だいぶ体調が回復したのでチラリと様子を見に行くと、彼のことなど忘れたようにレポート作成に没頭している背中が見えた。
「……信じられない」
自分に対して、こんなにも無頓着な人間がいるという事実を知り、思わず心の声が漏れる。
「あ、先輩体調よくなりました? もう帰りますか?」
「あ、あぁ。ありがとう。そうだね。そろそろ帰るよ(そうか、一緒に帰るって言うつもりなんだな)」
「わかりました、ではお気をつけて」
「!?」
そう言って一瞬こちらを見ただけで、九住はまたレポートを書き始める。
(あぁ、こういうことか……!!)
そっけない九住の態度で、佐谷の中に初めての感情が誕生する。今まで向けられていた他人からの好意、そんなもの自分には一生沸かないと思っていたのに、目の前にいる九住を見ていると熱くドロドロとした感情が溢れ出て止まらない。
『絶対に九住を手に入れたい』
そう決めた途端に、嬉しくて楽しみで無意識に顔がニヤけはじめてしまい、悟られないよう口元を隠すように手で覆った。そんな気持ちを沸かせてくれた九住の顔をマジマジと見つめて、佐谷は数ヶ月前のことを思い出す。
「前に話したことあったよね?」
「え、っ!? はい、前期で同じ授業受けてた3年の九住です」
「そうだ、九住くん……今日は本当にありがとう、助かったよ。色々と……じゃあね、また明日」
「ハイ、お気をつけて」
簡単にお礼だけを告げて、その場を離れるも佐谷の気持ちは、まだふわふわとしていた。
(これが恋? こんなに人を独占したいと思うなんて、生まれて初めてだ)
ボサボサ頭のパッとしない彼が、佐谷の脳内から離れない。なんなら今すぐ家に連れて帰って閉じ込めてしまいたい。

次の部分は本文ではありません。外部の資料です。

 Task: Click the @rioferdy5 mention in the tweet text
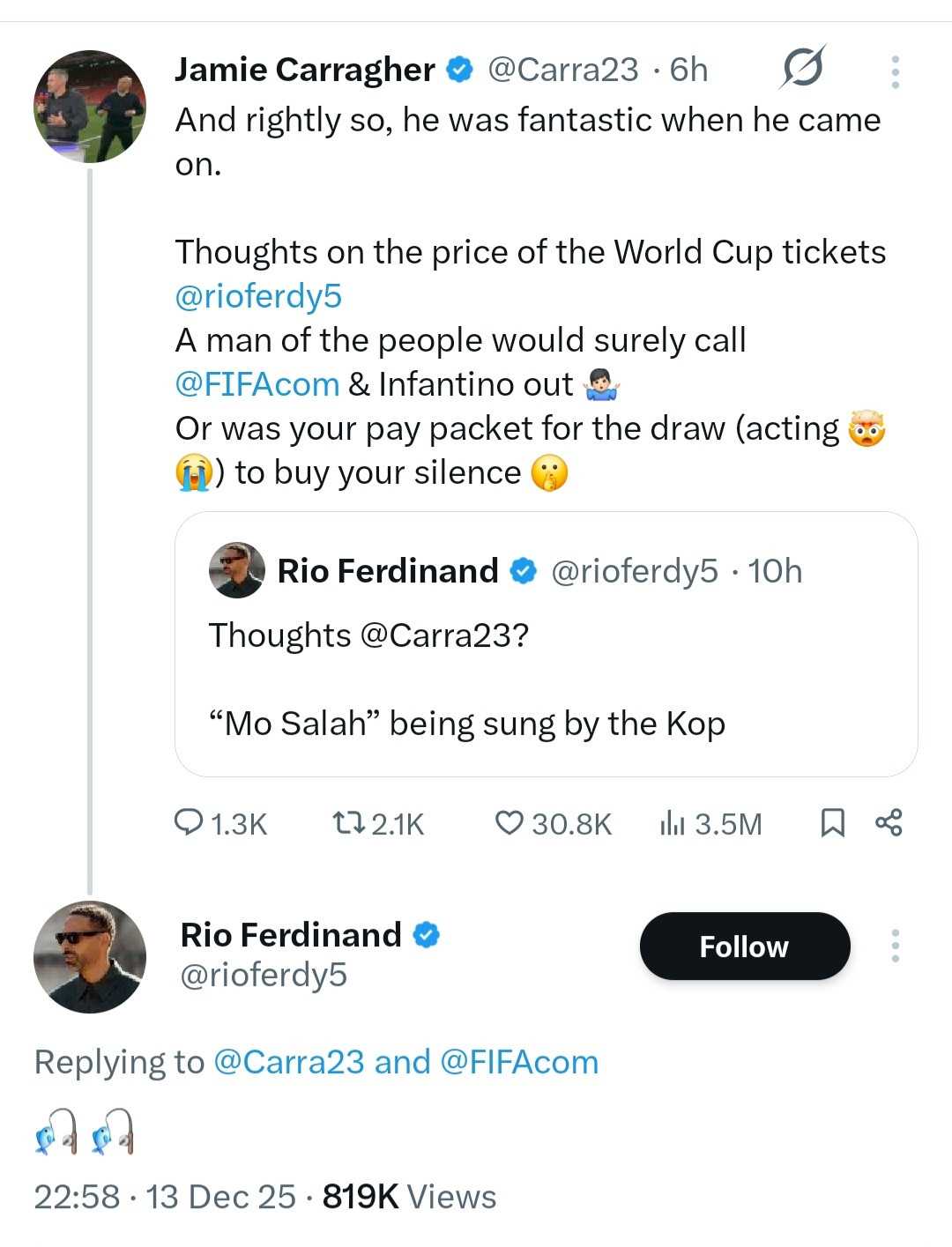pos(258,296)
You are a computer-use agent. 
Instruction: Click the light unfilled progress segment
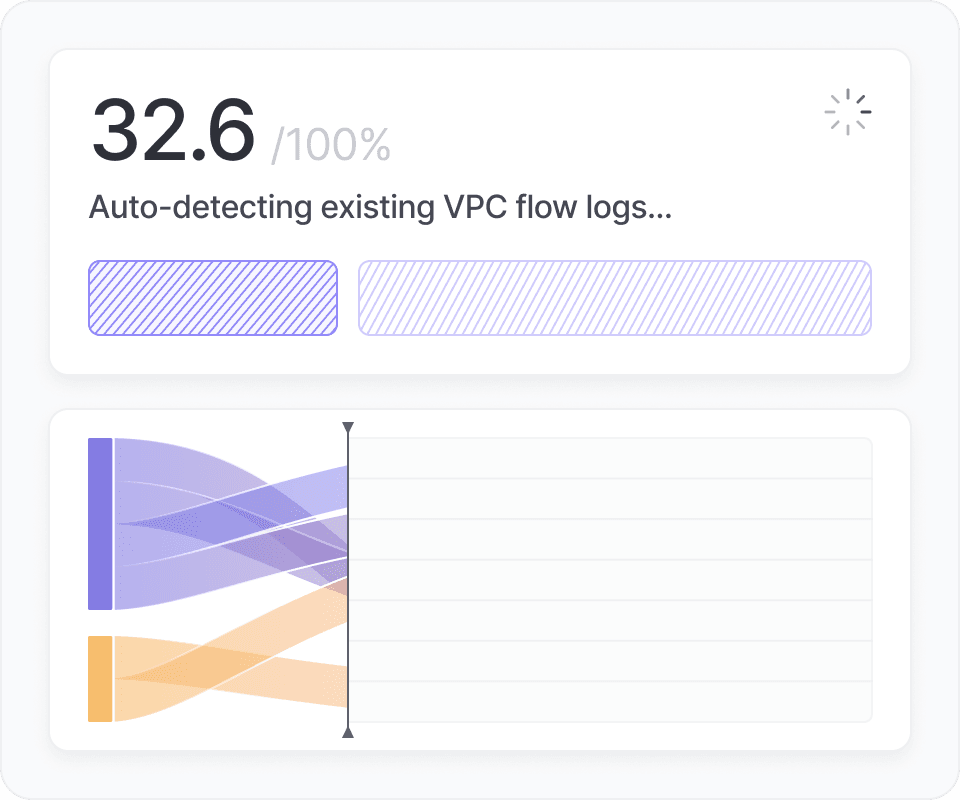pyautogui.click(x=614, y=297)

(ダメダメ焦らず確実に、まずは彼の1番にならないと……ね)
その頃、佐谷が去った図書館では
「っ……、はぁ。ビックリした」
気にしていないフリをしつつ、かなり意識していた隠れファンの九住は、佐谷が近くにいないのをキョロキョロと確認したあと机に突っ伏して悶えた。
(佐谷先輩と、まさかここで会うとは!)
「同じ大学に通ってるくらいしか共通点ないと思ってたのに!」
そして自分とは全く違う人種の佐谷と、また話せた奇跡を噛み締める。
「しかも、僕のこと覚えてくれてた? ありえない」
思ってもいないことが次々起きて、これは夢か? なんて気持ちを浮つかせるも、調べ物の本の下敷きになっていた白紙のレポートを見つけて、九住は現実に引き戻された。
「ヤバい。緊張して1ミリも進まなかった」
本は、ずっと同じところを読んでも読んでも頭に入らず、気が付けば外は暗くなり始めている。仕方ないので今日はもう諦めて帰ろうと片付けをはじめるも、なんだかまだ話した余韻が残っていて、無意識にルンルンしてしまう。そんなご機嫌な九住は、まだ佐谷の意味深な言葉に気づいていなかった。